Murad Al-Katib told people attending the Saskatchewan Beef Industry Conference that there is more than enough protein demand to go around.
“I don’t think it’s an either-or,” he said. “We both have more than enough to grab.”
He said Saskatchewan should be the first stop on the protein highway.
“Protein demand is what the world is going to talk about for the next 40 years,” he said, and Asia is really where the opportunity lies.
Middle class consumer spending there totals $32.9 trillion, Al-Katib said, and meat consumption is growing at three percent annually. He said while the large population there presents an obvious market the income growth within that population is a bigger driver.
“What do you do when you make a lot more money? You go out and you buy a really good steak, don’t you? That’s what they do too,” said Al-Katib.
China spends about $300 billion per year on meat and that is rising three to four percent annually. Al-Katib said that is $9 to $12 billion per year for an estimated 50 years.
The beef sector has to figure out how to gain its piece of that increasing market share.
He pointed to an Ontario company that went from zero to $18 million in sales last year by selling vacuum-packed frozen beef steaks online to China.
Online sales are the future, he said, and the industry has to be ready for that.
Al-Katib also said every successful pulse milling industry in the world has co-products and byproducts that are going into animal feed to build successful livestock operations.
In China, millers extract starch from one million tonnes of peas and feed the remaining protein to livestock.
“We’re going to do that here, too,” he said. “We need to do more in domestic milling.”
He also said that he doesn’t believe vegetable protein replaces meat protein or vice versa.
“It’s a protein industry,” he said. “It’s not about replacement.”
AGT is working with the Canadian Feed Research Centre on opportunities to move co-products and byproducts into the beef industry to create a reliable, consistent, cost-effective beef.
Al-Katib said rather than worrying about competing with plant protein, the livestock sector should be worrying about how to feed animals to meet the demand.

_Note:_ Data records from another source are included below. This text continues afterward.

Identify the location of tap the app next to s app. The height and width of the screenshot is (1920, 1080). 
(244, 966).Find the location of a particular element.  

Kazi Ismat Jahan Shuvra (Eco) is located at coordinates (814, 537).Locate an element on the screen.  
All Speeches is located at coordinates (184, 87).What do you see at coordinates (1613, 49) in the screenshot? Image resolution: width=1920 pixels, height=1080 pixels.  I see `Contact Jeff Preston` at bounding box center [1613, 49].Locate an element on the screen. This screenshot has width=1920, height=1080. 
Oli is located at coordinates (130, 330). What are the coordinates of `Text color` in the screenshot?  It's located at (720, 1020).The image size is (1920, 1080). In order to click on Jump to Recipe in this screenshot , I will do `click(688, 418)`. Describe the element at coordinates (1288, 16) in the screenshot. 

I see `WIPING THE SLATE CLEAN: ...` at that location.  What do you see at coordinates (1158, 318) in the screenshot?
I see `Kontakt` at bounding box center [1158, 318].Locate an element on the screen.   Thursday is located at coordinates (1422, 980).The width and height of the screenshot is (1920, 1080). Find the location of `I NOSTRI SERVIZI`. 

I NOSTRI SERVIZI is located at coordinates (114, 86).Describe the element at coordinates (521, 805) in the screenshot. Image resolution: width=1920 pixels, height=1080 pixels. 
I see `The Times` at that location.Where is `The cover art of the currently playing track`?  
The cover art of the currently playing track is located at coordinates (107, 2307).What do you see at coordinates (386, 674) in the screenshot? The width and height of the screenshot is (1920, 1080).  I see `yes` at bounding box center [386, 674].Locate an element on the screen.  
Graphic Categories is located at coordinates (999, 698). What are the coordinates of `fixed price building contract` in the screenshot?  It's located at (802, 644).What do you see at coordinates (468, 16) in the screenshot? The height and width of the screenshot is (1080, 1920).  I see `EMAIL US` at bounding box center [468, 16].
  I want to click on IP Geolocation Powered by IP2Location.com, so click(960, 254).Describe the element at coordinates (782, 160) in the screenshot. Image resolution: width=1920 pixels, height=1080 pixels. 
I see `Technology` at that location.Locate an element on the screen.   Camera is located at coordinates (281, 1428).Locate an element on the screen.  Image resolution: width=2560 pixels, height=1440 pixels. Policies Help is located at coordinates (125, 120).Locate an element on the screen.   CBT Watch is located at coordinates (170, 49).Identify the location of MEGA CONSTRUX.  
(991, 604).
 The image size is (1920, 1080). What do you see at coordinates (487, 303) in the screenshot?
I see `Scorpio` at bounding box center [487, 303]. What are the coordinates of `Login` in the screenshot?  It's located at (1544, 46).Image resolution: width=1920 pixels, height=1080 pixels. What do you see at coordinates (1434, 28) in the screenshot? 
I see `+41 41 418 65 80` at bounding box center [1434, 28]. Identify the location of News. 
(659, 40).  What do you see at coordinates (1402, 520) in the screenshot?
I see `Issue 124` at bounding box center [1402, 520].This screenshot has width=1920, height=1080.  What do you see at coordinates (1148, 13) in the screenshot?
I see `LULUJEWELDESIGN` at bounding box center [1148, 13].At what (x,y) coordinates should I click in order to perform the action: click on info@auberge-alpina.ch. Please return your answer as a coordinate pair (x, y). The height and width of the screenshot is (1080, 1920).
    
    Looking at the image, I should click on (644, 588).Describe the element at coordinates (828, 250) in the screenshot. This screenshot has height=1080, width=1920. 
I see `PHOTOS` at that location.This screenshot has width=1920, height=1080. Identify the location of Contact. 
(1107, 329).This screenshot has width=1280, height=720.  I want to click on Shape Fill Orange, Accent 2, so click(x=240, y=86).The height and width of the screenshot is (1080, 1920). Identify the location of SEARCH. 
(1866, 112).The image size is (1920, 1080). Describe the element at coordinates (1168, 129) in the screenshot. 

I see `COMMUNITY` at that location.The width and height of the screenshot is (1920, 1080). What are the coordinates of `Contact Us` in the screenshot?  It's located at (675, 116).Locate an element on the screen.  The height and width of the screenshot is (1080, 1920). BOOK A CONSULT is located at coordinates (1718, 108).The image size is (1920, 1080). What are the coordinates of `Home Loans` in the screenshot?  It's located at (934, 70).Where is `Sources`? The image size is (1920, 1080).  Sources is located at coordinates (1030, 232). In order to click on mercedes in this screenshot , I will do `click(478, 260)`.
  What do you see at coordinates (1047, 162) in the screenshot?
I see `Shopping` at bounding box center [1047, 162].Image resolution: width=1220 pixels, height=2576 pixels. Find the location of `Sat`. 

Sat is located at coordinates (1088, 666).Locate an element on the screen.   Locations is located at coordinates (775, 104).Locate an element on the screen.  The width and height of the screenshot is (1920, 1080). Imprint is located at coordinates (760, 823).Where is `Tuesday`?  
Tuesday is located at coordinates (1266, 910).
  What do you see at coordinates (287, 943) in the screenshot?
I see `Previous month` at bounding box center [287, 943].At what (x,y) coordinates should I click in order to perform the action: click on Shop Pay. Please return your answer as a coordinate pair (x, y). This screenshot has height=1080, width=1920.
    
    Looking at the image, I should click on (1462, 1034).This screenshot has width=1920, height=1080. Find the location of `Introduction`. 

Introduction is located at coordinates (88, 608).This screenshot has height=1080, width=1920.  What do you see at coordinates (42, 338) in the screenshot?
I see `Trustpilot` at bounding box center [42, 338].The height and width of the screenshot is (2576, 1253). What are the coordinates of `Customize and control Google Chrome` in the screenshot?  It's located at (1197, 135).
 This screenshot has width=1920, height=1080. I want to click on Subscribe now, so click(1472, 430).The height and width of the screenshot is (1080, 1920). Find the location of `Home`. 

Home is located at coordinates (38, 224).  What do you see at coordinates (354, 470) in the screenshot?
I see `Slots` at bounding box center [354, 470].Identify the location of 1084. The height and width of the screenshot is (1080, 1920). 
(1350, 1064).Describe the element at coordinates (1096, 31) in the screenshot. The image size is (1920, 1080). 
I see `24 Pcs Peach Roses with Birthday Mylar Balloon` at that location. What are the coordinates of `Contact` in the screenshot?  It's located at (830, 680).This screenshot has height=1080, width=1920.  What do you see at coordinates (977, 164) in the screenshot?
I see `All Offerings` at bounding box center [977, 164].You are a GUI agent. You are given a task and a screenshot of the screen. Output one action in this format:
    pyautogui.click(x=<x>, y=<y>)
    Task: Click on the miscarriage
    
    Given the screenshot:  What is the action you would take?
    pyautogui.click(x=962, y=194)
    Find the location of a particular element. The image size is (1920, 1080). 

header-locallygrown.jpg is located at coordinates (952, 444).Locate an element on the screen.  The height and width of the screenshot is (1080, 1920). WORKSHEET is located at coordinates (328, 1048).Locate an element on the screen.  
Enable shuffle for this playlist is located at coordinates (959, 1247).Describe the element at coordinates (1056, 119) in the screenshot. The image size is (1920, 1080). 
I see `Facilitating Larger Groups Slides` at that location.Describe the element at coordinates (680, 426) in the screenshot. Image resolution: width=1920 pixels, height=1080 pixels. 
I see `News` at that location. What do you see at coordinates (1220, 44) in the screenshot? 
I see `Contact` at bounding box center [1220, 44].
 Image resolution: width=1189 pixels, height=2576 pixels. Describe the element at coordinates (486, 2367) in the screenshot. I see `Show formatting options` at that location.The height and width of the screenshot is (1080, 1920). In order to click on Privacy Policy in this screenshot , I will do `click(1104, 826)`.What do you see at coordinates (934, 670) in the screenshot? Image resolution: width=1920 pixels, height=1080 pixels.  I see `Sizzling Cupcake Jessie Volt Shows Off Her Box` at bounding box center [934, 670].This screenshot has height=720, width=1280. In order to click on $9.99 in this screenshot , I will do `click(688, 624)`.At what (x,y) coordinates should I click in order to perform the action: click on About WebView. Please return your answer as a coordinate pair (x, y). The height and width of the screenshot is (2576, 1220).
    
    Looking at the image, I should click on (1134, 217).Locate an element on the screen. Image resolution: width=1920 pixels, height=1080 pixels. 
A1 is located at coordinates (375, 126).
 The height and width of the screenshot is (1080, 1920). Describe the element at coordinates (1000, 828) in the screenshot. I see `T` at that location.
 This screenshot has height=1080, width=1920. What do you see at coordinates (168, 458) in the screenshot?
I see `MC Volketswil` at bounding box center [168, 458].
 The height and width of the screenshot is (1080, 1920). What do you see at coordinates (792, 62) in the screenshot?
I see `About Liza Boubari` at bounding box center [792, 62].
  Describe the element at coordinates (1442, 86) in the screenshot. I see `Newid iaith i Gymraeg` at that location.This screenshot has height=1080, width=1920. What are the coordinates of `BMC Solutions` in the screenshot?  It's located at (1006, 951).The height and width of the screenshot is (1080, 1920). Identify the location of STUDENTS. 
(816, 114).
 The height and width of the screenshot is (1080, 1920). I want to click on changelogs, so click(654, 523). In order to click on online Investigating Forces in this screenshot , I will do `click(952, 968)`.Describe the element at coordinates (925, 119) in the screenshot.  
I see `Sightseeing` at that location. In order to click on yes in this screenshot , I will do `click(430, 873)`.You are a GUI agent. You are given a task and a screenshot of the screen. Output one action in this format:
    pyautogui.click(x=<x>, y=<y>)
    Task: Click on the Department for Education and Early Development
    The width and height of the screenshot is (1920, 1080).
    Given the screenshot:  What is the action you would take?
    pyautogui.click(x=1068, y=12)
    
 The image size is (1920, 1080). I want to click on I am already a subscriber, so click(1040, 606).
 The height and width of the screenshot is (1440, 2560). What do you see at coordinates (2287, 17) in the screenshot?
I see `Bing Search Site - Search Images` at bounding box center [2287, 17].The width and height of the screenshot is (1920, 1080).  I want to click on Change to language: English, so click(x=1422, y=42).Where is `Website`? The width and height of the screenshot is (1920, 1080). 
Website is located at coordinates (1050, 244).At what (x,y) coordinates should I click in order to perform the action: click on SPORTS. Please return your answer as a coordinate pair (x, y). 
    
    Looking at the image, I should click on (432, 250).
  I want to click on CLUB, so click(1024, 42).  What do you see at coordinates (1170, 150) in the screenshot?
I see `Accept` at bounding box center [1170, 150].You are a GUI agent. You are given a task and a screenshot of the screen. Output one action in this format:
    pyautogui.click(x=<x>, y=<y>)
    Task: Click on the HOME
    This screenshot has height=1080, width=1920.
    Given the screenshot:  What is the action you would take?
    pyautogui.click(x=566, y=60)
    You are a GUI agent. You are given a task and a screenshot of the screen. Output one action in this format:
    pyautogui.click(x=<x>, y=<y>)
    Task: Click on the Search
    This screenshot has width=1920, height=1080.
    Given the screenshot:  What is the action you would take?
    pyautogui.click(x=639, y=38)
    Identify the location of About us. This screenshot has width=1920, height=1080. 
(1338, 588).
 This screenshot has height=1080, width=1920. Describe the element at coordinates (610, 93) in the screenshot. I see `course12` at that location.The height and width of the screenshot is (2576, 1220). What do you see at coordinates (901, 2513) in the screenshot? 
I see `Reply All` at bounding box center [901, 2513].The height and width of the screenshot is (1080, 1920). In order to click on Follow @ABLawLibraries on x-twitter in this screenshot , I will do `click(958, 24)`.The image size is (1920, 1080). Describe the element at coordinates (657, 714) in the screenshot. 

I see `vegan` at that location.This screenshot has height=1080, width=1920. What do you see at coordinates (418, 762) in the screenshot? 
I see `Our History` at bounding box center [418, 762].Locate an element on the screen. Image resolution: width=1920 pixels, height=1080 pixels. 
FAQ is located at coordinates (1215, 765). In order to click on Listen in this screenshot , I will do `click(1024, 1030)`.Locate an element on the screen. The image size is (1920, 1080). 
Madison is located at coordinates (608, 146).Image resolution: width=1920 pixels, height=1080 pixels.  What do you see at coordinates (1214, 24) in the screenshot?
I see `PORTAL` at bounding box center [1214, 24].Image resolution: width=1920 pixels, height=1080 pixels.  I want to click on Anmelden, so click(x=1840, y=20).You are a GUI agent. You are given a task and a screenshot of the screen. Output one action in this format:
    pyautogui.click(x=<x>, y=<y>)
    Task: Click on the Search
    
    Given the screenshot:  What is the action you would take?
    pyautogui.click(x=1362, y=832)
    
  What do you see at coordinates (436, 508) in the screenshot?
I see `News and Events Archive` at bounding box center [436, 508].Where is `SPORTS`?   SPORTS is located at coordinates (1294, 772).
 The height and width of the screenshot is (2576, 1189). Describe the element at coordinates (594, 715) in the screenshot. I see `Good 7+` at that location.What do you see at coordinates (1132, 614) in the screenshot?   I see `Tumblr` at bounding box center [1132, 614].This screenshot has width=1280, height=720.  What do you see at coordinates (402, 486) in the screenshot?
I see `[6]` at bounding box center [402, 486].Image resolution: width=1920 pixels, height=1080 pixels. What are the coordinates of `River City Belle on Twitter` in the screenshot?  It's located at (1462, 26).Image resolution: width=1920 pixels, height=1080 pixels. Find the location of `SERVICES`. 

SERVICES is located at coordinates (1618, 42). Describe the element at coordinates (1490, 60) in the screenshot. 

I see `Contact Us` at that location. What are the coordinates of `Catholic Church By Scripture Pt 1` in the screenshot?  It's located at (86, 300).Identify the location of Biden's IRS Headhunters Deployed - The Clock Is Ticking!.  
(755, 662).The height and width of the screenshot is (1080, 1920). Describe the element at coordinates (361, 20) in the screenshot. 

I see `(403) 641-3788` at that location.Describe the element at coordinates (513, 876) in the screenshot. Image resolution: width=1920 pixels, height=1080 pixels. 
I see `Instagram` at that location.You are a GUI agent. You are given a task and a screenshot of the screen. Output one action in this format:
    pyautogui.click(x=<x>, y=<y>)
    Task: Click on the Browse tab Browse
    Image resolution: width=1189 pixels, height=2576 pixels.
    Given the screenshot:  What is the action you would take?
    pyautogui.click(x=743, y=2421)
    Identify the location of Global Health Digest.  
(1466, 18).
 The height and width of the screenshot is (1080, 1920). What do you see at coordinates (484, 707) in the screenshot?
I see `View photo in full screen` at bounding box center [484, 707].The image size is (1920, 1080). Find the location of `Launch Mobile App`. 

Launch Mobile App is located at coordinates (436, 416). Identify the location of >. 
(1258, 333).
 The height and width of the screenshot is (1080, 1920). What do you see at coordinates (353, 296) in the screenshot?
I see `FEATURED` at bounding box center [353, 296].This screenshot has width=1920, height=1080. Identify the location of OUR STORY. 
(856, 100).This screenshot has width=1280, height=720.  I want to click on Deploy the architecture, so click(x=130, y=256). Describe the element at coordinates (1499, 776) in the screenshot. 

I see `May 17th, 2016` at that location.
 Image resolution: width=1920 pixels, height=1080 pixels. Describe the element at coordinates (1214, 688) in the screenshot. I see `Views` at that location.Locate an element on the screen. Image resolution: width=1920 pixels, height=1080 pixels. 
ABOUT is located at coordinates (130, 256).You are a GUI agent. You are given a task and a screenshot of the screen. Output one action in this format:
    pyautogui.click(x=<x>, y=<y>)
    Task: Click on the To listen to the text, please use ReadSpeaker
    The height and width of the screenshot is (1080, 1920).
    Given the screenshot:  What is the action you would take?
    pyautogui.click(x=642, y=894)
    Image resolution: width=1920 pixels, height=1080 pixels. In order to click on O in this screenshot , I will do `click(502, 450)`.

He said he doesn’t believe consumers will actually turn to synthetic laboratory-produced meat but there are moves toward insect-based protein and more plant-based protein.
“The consumer resolve isn’t very strong,” he said. “I think the norm is more a flexitarian type of diet.”
Al-Katib, who heads the Protein Innovation Canada supercluster project as well as the national agri-food strategy roundtable, said he sees a future for all proteins.
“I think there’s this weird agricultural adversarial thing going on,” he said. “I think we’ve got to recognize we have a protein sector and there’s an advantage for everybody to look at how we brand Canada as the protein giant.”
While the supercluster application is backed by the plant protein sector, he said there will be opportunities in phase two for the livestock sector to put its money where its mouth is.